## 问题说明
请列出下面这篇讨论正则替换的帖子里，代码中传给 Pattern.compile 的全部参数名。

大侠的代码还是有点问题，当字符串是<a b=\"1\"> <a c=\"1\">a </a> </a>,得到的是<a b="1"> <a c="1">a </a> </a>

为会么非得用正则呢，这种情况可以考虑用XML进行解析
===============================
正则的参考,可能有些情况也没有考虑到
String regex = "<(\\w+)\\s(\\w+)=[^>]*>";
StringBuilder input = new StringBuilder("<abc bcd=\"1\"> <abc cde=\"1\">ddd </abc> </abc>");
Pattern p = Pattern.compile(regex);
Matcher m = p.matcher(input);
while (m.find()) {
int start = m.start(1);
int end = m.end(1);
int index = input.lastIndexOf("/" + m.group(1)) + 1;
input.delete(index, index + end - start);//先删除后面的元素防止前面的位置出现错误
input.insert(index, m.group(2));//填入新的元素
input.delete(start, end + 1);// 去除原来的结点名
m.reset();
}
System.out.println(input);

谢谢你的回答
当字符串是<abc bcd=\"1\"> <abc cde=\"1\">ddd </abc> </abc><abc cde=\"2\">ddd </abc>，会得到
<bcd="1"> <cde="1">ddd </="2> </cde><cde="2">ddd </bcd>
也有点小问题

既然是这样,那就更应该用xml了

import java.util.regex.*;public class TestRegexReplace
{
public static void main(String[] arg)
{
//String s = "<a b=\"1\"> <a c=\"1\">ddd </a> </a>";
//String s = "<a b=\"1\"> <a c=\"1\">a </a> </a>";
String s = "<abc bcd=\"1\"> <abc cde=\"1\">abc </abc> </abc>"; String patTag = "<[a-zA-Z]+[ ]";
Pattern pTag = Pattern.compile(patTag);
Matcher mTag = pTag.matcher(s);
if (mTag.find())
{
String tag = mTag.group();
tag = tag.substring(1, tag.length() - 1); String pat = "<" + tag + ".+" + tag + ">";
Pattern p = Pattern.compile(pat);
Matcher m = p.matcher(s); String patTmp = tag + "[ ][a-zA-Z]+\\=";
Pattern pTmp = Pattern.compile(patTmp);
Matcher mTmp;
String tmp = ""; String result = "";
String resultNew = ""; while (m.find())

## 数据行
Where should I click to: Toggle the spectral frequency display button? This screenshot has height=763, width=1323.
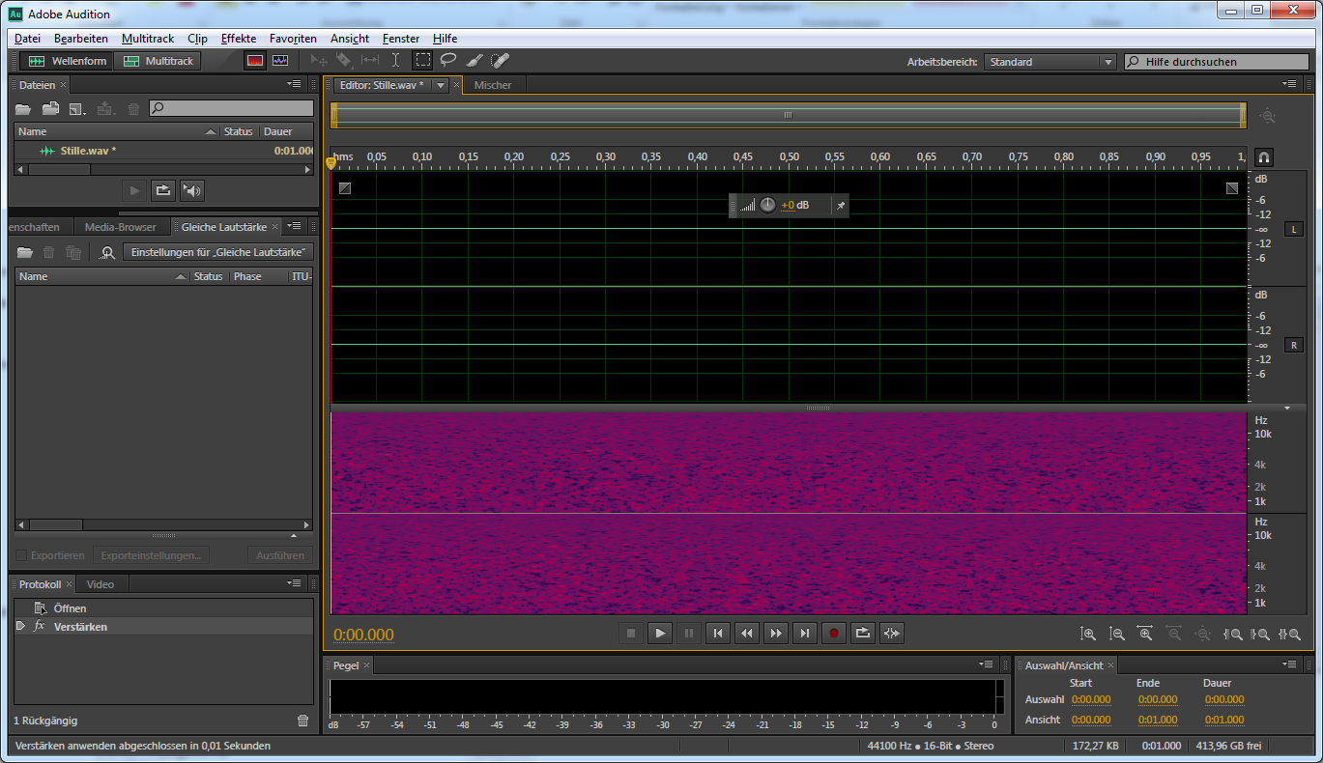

## 书面回答
regex、patTag、pat、patTmp